Current pharmacological treatment of idiopathic pulmonary fibrosis (IPF) consists of antifibrotics. Disease progression is in part monitored by pulmonary function tests (PFT). We aimed to assess the prognostic role of short-term PFT response to antifibrotics.

We quantified individual slopes per year using linear regression for functional vital capacity (FVC%pred) and diffusion capacity (DLCO%pred) evolution in the 18 months after the start of antifibrotics. Cox Proportional Hazards models were used to associate FVC%pred and DLCO%pred evolution (corrected for baseline disease extent, gender, and age) with survival.  Optimal cutoffs were determined by Maximally Selected Rank Statistics. Survival curves and Logrank-tests were computed for these cut-offs and a clinical cut-off of 5% decline.

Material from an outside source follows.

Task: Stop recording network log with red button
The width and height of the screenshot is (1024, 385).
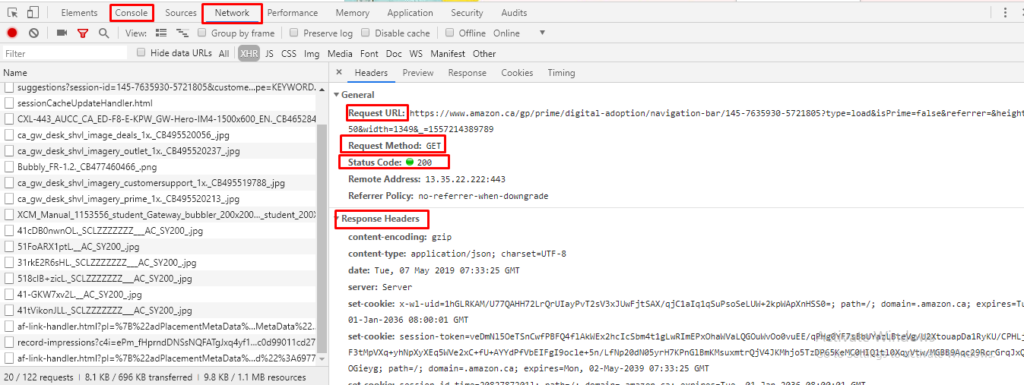Action: point(12,33)
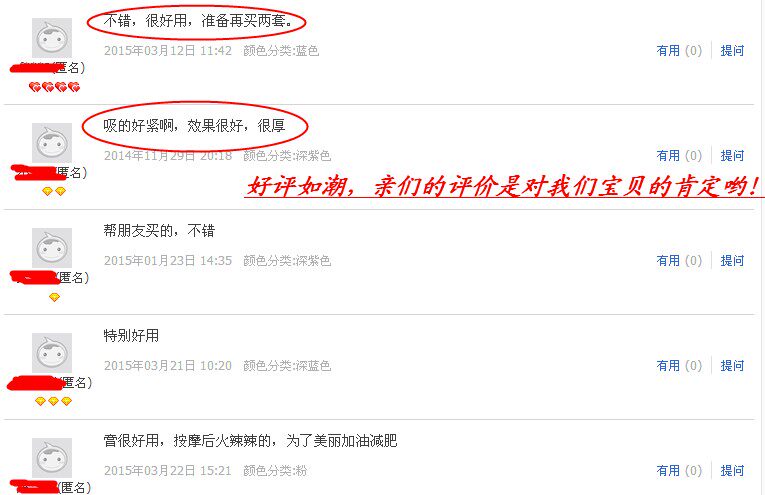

We retrospectively collected the data of 162 patients (PFT=733, 77.8% male, 2012-2016). Median age at antifibrotic initiation was 72.3y. Median overall survival after initiation of antifibrotics was 6.42y. 95.7% received pirfenidone, 4.3% nintedanib. Greater DLCO decline (per %, p <0.001, HR=1.03) and greater FVC decline (per %, p= <0.001, HR=1.05)  were associated with increased risk of death or transplantation. Survival curves and optimal cutoffs are shown in figure 1.

To conclude, both steeper DLCO and FVC decline in the year after antifibrotic initiation were associated with higher mortality and could be used as a prognostic factor.